Minggu, 19 Agustus 2018 (21 Tahun
2 bulan 4 hari) beberapa jam lagi
Oke! Pertama kita mulai dulu
dengan menyapa semua yang ada disini. “Halo! Apa kabar semuanya?” setelah
sekian lama tidak menulis akhirnya memutuskan untuk menulis (lagi). Apa topik
bahasan kali ini? Yap! Perihal dunia yang menyakitkan ini (lagi?).
Aku selalu mencoba untuk menahan
air mataku, hingga kini. Tapi sesuatu terjadi pada Selasa, 14 Agustus 2018 nenekku
(dari papa) meninggal dunia. Kenapa beliau meninggal? Karena takdir tentunya. Menyebalkan
bukan? Ketika ada orang yang berusaha mati-matian untuk tidak meninggal, aku
disini terus memikirkan bagaimana caranya supaya aku bisa meninggal dengan
cepat dan tidak membekas. Kalau membekas di tubuhku sih ya gapapa, tapi kalau
membekas di hati orang? Hahaha tak akan. Aku yakin itu.
Pertanyaan muncul tepat sebelum
nenek meninggal adalah, “D***, bisa gak kalau nyawa ditukar? Kalau bisa, gua
mau emak (panggilan untuk nenek dari papa) sehat lagi dan gua yang mati?” itu
benar-benar aku ucapkan. Tapi apa? Beliau benar-benar meninggal dan aku tetap
didunia ini. Menyakitkan.
Menurut kalian apakah aku tidak
bersyukur? Ya terserahlah.
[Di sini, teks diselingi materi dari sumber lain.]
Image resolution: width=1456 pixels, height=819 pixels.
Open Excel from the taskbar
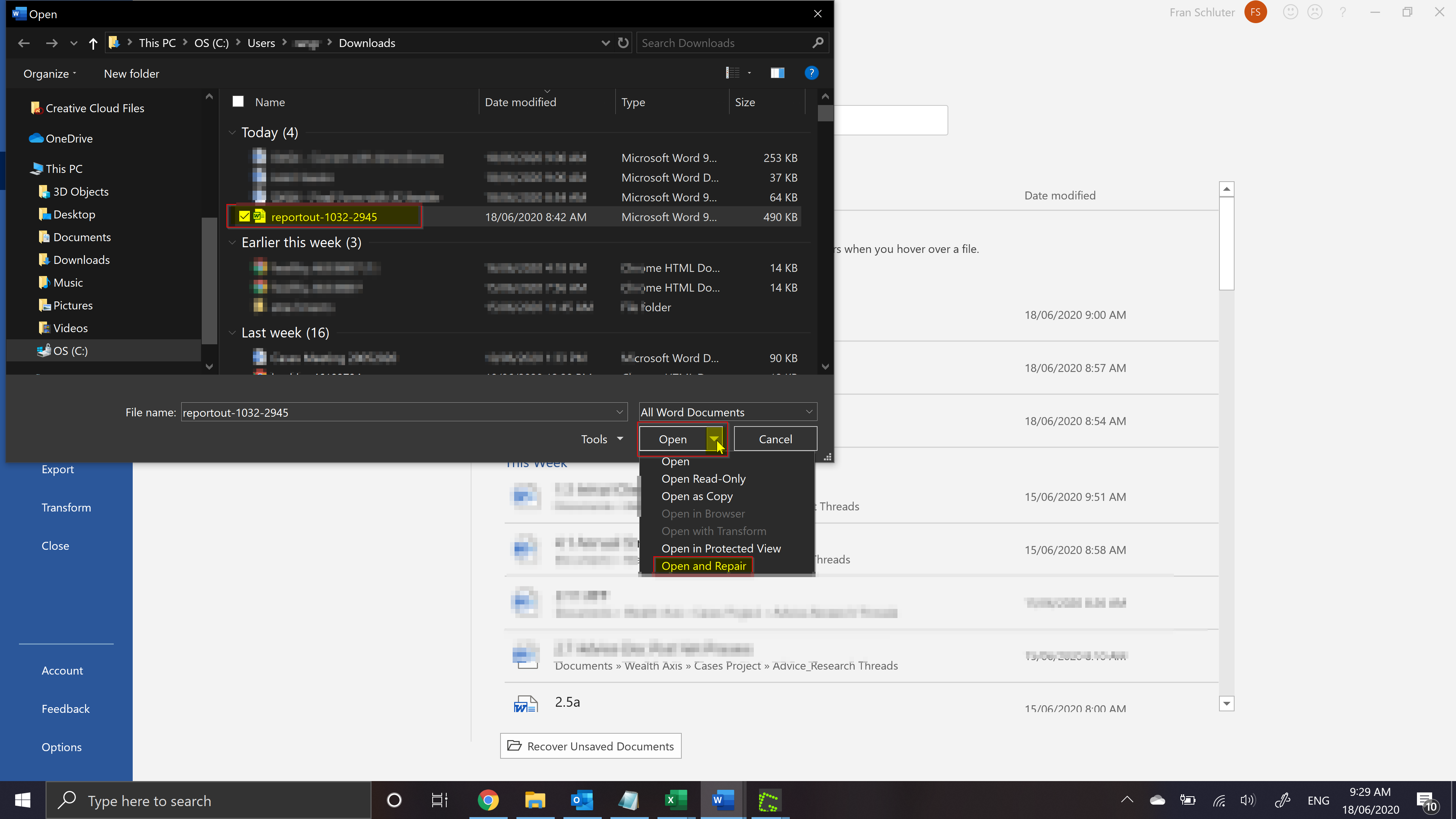[675, 800]
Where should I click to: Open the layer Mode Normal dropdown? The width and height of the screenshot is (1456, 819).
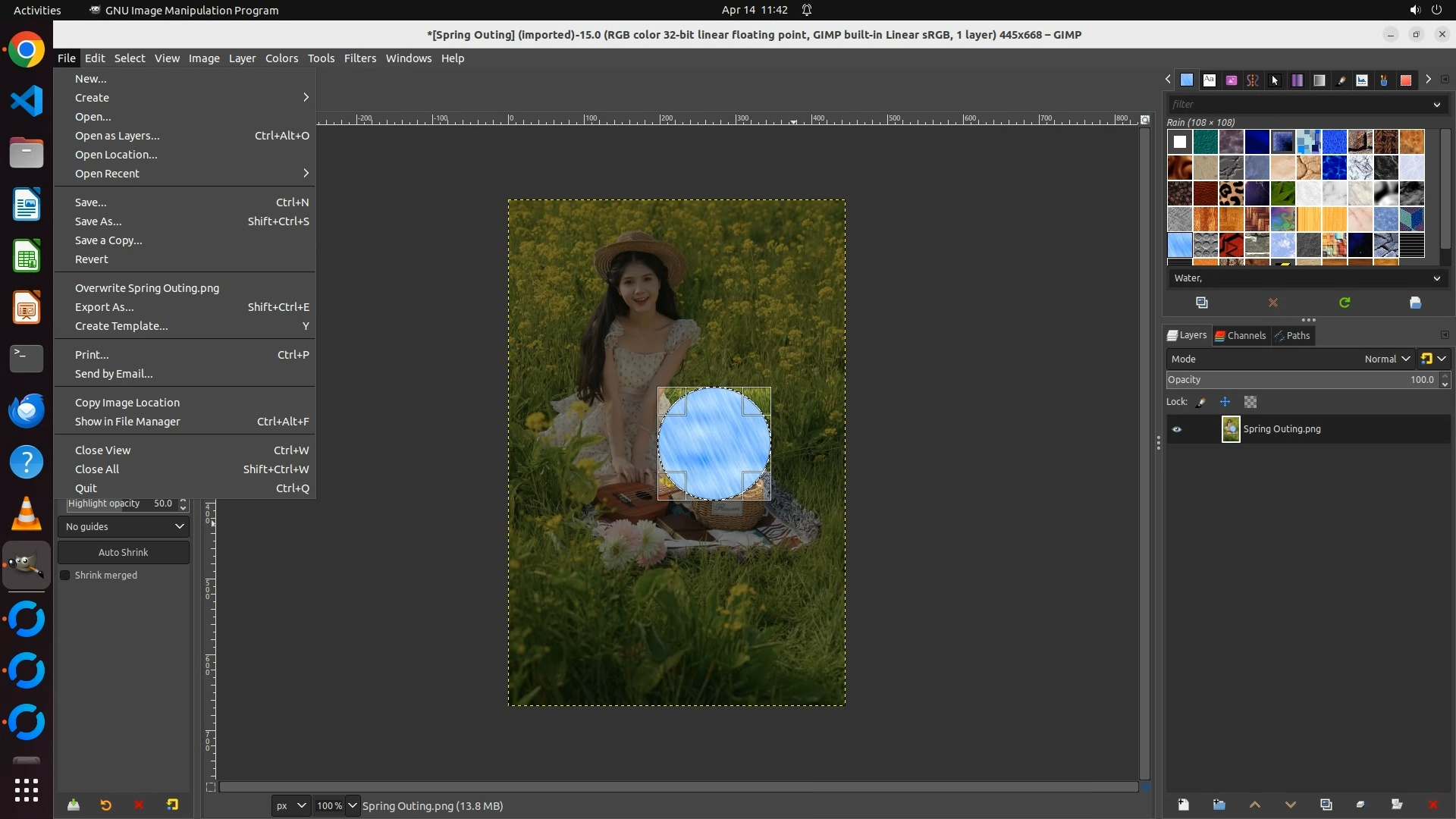tap(1386, 359)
Aku tau banyak diluaran sana yang berharap bisa
tetap hidup. Berjuang dan terus berjuang. Makan ini, minum itu dan lain hal
sebagainya dilakukan hanya untuk tetap hidup. Tapi aku dengan mudahnya minta “dimatikan”.
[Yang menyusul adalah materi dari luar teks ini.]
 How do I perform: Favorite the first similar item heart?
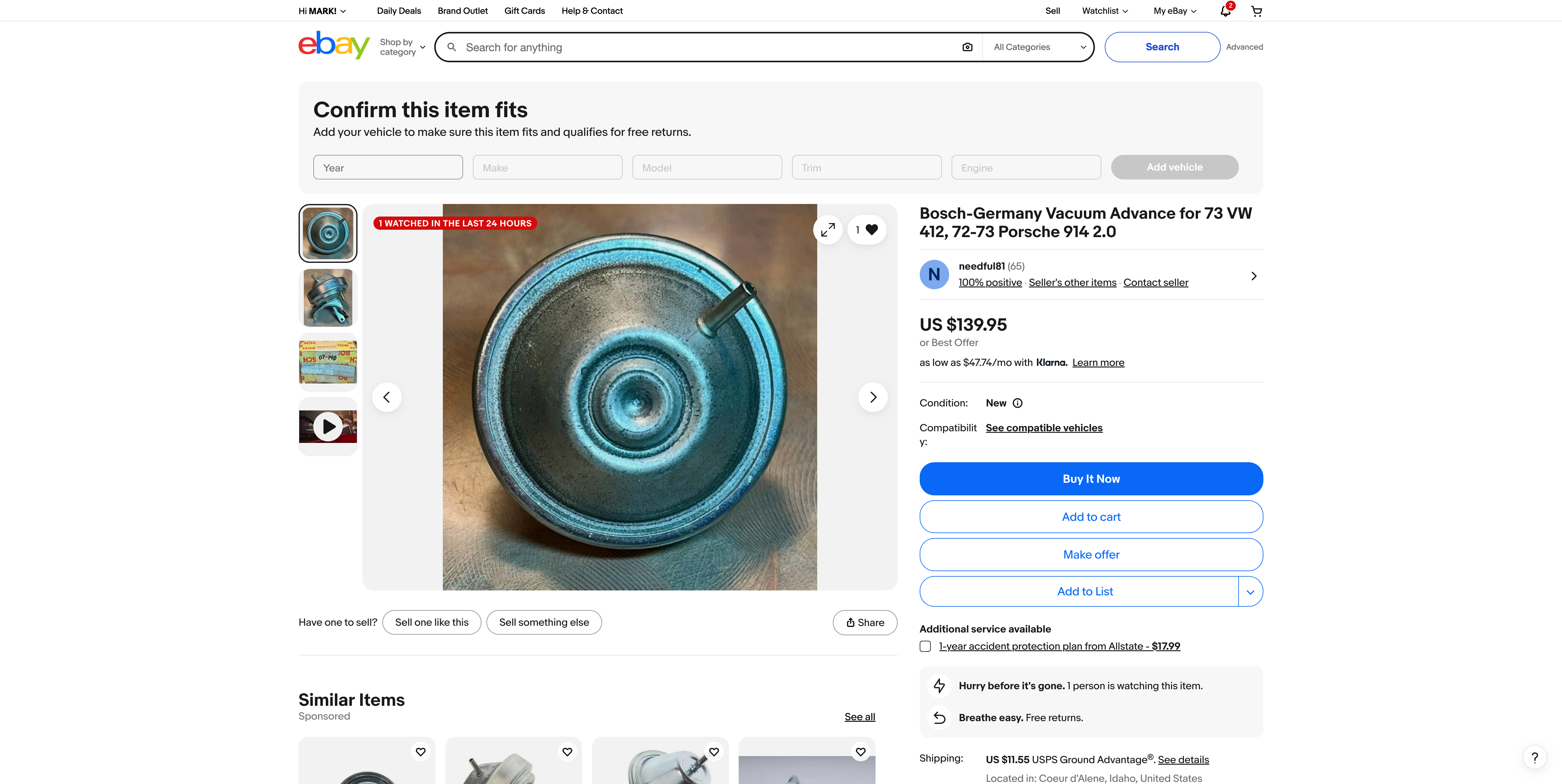point(420,752)
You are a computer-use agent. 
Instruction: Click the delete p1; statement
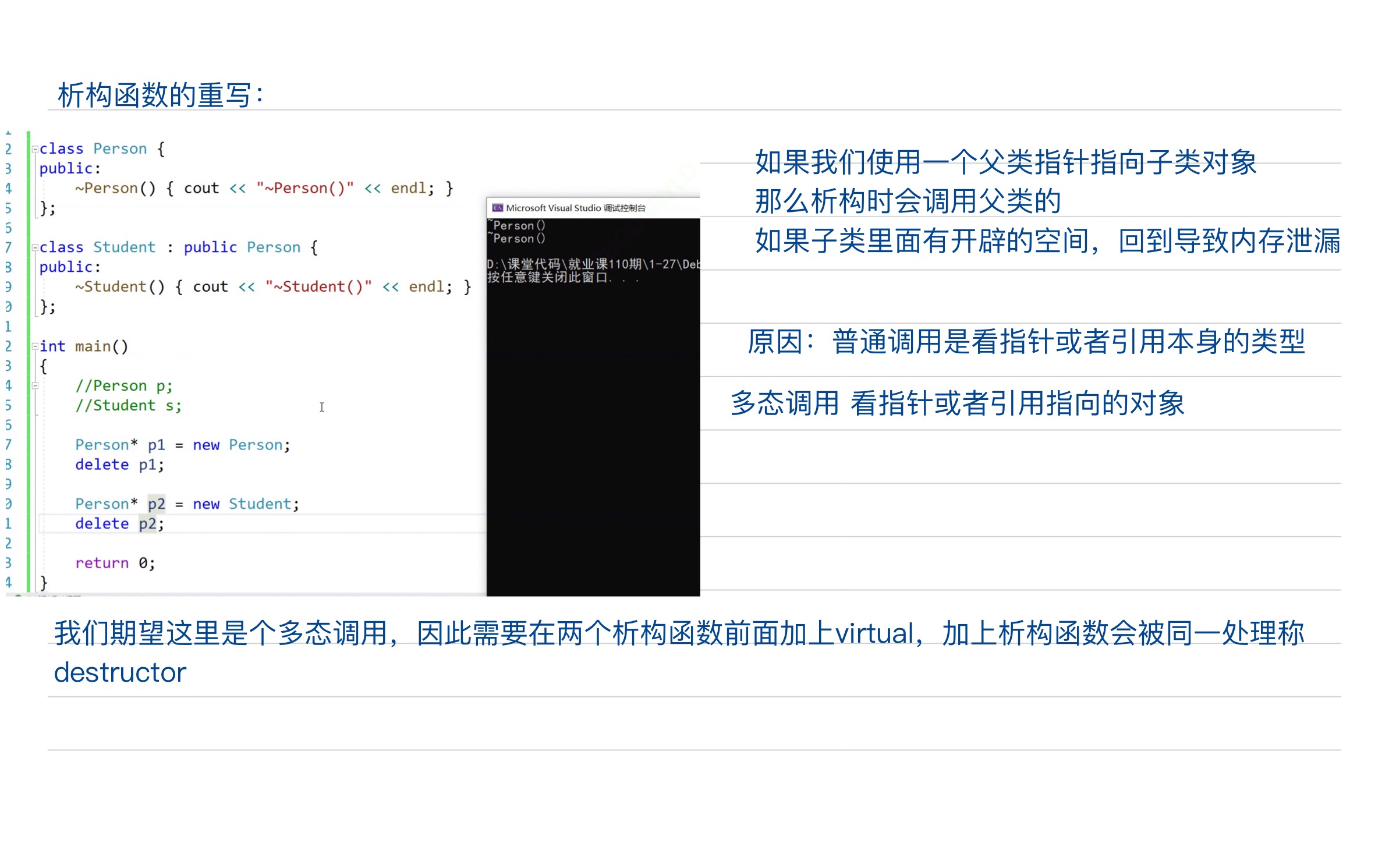click(x=119, y=465)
Hahahaha… menurut kalian yang merasa benar untuk bersyukur karena tetap hidup,
tau ga rasanya berjuang dalam kesendirian? Kalian-kalian yang merasa bahwa
kesendirian adalah tentang tidak ada seseorang yang ada diantara kalian akan
merasa bahwa aku ini terlalu ‘lebay’ dalam menghadapi sesuatu. Maaf ya,
sendirian bukan tentang tanpa orang disekitar kamu secara nyata, sendirian
adalah tentang sebanyak apapun manusia berada disekitar kalian, tapi kalian
tidak merasa ada disekitar mereka. Kami yang merasa sendirian, dibuang oleh
kalian wahai kaum ramai. Hahahahahaha.. jadi berhenti merasa sudah baik dengan
mendekati kami yang merasa sendiri ini. Memang ini mau kami? Tidak! Kami tidak
pernah ingin seperti ini. Boleh egois? Kalian yang membuang kami terlebih
dahulu. Jadi jangan beranggapan bahwa kami berlebihan. Perasaan ini muncul
begitu saja. Memuncak dan lama-lama mencuat keluar. Dan yang menyakitkan, tidak
keluar seperti bom yang meledak, tapi seperti kawanan semut yang berbaris
keluar dari lubangnya. Satu… satu… satu… berbaris seperti itu. Dan itu sangat
menyakitkan, tahu!
Perjuangan melawan perasaan
bersalah ini masih berlanjut sampai sekarang, dan aku benar-benar tidak kuat. Aku
harus apa? Aku menyerah. Aku benar-benar menyerah. Tapi, jika aku mematikan
diriku sendiri, neraka sudah membuka pintu dan berkata “tempatmu disini,
bersama kami.” Dan jika aku tetap berjuang melawan perasaan ini, neraka tetap
terbuka karena aku sering mengutuk diriku, mengutuk perbuatanku, dan terus
seperti ini.
Seandainya saja, ada yang
mengatakan padaku setidaknya beberapa kalimat yang baik TANPA KATA TAPI,
mungkin itu bisa membantu. “Kau sudah berjuang, val!” cukup. Tanpa embel-embel
tapi. “Kau sudah berjuang, tapi kau bisa melakukan lebih lagi.” Tekanan seperti
itu yang membuatku berjalan sendiri. Perasaan ini berlanjut entah sampai kapan.
Aku memang hidup, tapi hatiku sudah mati entah sejak kapan. Aku masih bisa
menangis, tapi air mataku tidak semurni dulu. Jika ada alasan mengapa aku
menangis, aku akan menangisi banyak hal. Semua sakitku menjadi satu dan
menangis. Bukankah itu bukan tangisan yang murni lagi? Mengapa orang begitu
sibuk menangis karena satu hal dan aku menangis dengan pikiran liar yang ada di
otakku. Hai, anak tidak berguna? Sudahkah jasadmu benar-benar mati?